In this final rule, the EPA is finalizing an approach of using multi-year baseline data for purposes of dynamic budget computation. The aforementioned testing of the representative nature of a single year of baseline data for purposes of preset budget setting is not possible in the dynamic budget process as that data will not be available until a later date. Further, the EPA generally agrees with commenters that use of a multi-year period will be more robust to any unrepresentative outlier years in fleet operation and thus better suited for purposes of dynamic budgets. The methodology for determining dynamic state emissions budgets for later control periods (2026 and beyond) relies on a nearly identical methodology for applying unit-level emissions rate assumptions as the preset budget methodology. But it uses more recent heat input data that will become available by that future time, employing a multi-year approach for identifying the heat input data so as to ensure representativeness.

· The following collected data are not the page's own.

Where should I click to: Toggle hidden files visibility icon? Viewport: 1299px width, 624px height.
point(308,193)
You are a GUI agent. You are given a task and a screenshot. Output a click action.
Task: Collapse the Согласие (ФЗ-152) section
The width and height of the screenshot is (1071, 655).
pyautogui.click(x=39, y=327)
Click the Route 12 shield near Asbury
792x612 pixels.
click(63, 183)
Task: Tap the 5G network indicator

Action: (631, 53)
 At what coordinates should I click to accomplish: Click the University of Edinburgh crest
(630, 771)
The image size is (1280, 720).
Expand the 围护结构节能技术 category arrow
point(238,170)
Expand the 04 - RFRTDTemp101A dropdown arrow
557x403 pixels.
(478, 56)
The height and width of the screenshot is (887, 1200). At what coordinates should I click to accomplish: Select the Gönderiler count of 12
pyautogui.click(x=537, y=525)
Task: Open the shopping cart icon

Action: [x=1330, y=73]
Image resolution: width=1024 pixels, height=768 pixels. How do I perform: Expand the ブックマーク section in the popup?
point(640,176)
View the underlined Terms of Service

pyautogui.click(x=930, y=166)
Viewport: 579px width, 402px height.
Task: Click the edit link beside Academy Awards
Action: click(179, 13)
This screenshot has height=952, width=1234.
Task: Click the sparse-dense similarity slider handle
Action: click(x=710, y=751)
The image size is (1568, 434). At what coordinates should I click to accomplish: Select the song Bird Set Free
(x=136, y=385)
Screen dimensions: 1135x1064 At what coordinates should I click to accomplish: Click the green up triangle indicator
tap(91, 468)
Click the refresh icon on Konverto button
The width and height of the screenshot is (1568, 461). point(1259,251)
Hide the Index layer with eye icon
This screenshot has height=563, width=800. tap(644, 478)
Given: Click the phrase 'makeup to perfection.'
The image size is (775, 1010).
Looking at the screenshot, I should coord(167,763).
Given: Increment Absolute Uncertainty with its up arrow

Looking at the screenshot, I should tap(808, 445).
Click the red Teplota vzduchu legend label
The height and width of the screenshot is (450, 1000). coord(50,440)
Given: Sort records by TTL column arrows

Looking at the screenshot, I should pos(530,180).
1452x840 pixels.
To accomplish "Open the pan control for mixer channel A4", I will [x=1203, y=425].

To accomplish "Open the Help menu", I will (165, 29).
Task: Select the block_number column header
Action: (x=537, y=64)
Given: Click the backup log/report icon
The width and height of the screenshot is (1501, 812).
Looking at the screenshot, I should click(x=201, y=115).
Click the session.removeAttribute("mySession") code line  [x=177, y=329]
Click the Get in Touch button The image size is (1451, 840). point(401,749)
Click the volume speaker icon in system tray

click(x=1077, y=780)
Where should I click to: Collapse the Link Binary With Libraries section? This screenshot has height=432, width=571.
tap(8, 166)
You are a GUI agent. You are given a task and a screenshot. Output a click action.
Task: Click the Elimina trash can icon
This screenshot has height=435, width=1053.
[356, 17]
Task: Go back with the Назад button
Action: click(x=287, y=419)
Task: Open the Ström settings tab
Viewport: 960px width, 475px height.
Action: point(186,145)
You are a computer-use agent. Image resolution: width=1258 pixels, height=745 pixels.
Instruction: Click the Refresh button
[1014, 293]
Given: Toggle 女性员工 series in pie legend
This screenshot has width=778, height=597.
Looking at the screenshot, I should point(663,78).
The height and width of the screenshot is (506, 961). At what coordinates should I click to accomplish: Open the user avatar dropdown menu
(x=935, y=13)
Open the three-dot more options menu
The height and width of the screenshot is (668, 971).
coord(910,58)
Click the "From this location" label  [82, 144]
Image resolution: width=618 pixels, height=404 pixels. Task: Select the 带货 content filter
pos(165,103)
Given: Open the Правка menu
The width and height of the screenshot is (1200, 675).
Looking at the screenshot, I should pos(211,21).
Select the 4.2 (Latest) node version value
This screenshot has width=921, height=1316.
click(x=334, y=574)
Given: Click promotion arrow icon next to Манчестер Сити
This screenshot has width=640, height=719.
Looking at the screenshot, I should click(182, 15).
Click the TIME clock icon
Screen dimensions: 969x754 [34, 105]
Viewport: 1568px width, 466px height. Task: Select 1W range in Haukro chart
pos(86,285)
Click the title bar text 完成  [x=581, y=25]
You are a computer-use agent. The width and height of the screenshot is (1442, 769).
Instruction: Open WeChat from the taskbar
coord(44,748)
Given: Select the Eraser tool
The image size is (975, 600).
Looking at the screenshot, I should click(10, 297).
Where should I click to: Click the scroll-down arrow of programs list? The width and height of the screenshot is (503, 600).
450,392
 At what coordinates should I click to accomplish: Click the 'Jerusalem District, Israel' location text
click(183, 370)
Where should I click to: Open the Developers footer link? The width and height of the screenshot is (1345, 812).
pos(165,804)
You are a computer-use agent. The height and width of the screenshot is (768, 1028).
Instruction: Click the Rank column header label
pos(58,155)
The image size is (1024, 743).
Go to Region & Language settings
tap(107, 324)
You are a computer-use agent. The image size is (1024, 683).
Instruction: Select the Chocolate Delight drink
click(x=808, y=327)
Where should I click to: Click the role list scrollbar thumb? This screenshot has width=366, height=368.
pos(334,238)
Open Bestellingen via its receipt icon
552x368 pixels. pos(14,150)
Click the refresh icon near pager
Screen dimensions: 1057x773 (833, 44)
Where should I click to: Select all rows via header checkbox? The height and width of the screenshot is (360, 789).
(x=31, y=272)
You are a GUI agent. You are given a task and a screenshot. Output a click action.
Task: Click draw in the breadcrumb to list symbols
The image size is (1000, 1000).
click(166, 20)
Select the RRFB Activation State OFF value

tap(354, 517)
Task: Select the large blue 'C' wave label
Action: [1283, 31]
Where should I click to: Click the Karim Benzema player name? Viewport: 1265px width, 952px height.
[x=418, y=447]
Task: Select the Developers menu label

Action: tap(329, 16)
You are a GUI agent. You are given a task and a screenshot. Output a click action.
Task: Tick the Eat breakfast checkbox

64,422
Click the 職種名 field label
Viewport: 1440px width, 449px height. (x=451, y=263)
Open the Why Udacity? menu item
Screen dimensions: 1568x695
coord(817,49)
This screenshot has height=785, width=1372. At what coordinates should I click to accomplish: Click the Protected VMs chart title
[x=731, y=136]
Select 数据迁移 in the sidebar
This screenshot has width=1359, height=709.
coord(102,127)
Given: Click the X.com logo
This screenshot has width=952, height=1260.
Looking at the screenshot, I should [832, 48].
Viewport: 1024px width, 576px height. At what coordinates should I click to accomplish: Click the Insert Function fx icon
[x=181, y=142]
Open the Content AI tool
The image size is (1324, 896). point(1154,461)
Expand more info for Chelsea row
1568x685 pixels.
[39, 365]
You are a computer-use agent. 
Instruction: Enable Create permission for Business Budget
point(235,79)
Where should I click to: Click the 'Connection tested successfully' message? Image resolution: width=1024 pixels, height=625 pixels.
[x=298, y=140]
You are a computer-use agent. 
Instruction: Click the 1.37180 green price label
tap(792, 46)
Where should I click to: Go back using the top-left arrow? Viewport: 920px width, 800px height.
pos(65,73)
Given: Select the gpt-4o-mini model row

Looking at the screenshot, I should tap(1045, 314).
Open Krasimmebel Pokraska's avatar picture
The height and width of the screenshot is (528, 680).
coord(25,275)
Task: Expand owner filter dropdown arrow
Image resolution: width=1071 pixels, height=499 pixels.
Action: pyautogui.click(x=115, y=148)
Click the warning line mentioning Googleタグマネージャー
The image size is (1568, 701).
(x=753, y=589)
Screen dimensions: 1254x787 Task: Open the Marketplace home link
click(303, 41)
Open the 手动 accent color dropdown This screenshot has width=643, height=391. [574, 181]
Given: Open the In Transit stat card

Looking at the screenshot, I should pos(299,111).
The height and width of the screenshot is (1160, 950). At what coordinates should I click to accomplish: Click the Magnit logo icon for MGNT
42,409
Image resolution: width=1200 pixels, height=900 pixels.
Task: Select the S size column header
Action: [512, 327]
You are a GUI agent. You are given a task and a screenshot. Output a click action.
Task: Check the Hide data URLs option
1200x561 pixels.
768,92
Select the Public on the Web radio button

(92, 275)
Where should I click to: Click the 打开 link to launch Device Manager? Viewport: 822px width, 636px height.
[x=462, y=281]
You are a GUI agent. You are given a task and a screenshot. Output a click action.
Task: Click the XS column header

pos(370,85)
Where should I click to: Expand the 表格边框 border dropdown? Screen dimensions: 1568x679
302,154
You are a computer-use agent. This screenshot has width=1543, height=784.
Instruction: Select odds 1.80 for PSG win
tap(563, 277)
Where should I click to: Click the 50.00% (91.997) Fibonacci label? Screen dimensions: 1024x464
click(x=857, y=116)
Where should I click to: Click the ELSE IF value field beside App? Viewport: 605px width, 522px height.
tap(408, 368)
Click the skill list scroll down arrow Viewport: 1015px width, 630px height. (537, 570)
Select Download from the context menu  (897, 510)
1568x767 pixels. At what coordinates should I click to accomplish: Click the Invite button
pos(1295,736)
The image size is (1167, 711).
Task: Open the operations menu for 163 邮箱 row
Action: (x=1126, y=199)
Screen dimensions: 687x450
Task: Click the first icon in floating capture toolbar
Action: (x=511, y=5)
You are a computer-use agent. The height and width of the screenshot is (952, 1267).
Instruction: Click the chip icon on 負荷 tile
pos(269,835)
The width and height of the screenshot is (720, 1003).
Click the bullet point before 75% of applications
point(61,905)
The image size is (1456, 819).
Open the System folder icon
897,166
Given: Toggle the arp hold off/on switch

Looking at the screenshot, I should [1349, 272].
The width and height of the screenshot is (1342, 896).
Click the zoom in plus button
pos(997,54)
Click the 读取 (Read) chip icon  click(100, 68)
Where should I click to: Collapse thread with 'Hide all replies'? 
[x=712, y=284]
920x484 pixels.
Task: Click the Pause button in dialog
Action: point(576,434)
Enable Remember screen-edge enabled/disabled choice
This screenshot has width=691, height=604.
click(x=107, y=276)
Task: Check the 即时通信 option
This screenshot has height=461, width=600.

For dynamic budgets, EPA uses more years of baseline data to control for any state-level and unit-level variation that may occur in a future single year that is not possible to identify at present. First, for each unit operating in the most recent ozone season for which data have been reported, EPA identifies the average of the three highest unit-level heat input values from the five ozone seasons ending with that ozone season to get a representative unit-level heat input. Ozone seasons for which a unit reported zero heat input are excluded from the averaging of the three highest heat input values for that unit. These representative unit-level heat input values established for each unit individually are then summed for all units in each state. Each unit's representative unit-level heat input is then divided into this state-level sum to get that unit's representative percent of the aggregated average heat input values for all affected EGUs in that state.

Next, EPA calculates a representative state-level heat input by taking the average state-level total heat input across affected EGUs from the most recent three ozone seasons for which data have been reported, to which the above-derived representative unit-level percentages of heat input are applied. The EPA uses a three-year baseline period for state-level heat input versus the five-year baseline period noted previously for unit-level heat input because there is less variation from year to year at the state level compared to the unit level. Multiplying the representative unit-level percentages of heat input by the representative state-level heat input yields a normalized unit-level heat input value for each affected EGU. This step assures that the total heat input being reflected in a dynamic state budget does not exceed the average total heat input reported by affected EGUs in that state from the three most recent years. Finally, each normalized unit-level heat input value is multiplied by the emissions rate reflecting the assumed unit-specific control stringency for each particular year (determined at Step 3) to get a unit-level emissions estimate. These unit-level emissions estimates are then summed to the state level to identify the dynamic budget for that year. This procedure to derive normalized unit-level heat input is captured in the following table:

The EPA will issue these dynamic budget quantifications approximately 1 year before the relevant control period. We view such actions as ministerial in nature in that no exercise of agency discretion is required. For instance, starting in early 2025, the EPA would take the most recent three years of state-level heat input data and the most recent five years of unit-level heat input data and calculate 2026 state emissions budgets using the methodology described previously. For 2026–2029, EPA is establishing the preset state emissions budgets finalized in this rulemaking and will only supplant those preset emissions budgets with the to-be-published dynamic emissions budgets if, for a given state and a given control period, that dynamic budget yields a higher level of emissions than the corresponding preset budget finalized in this rulemaking. For 2030 and beyond, the EPA solely uses the dynamic budget process.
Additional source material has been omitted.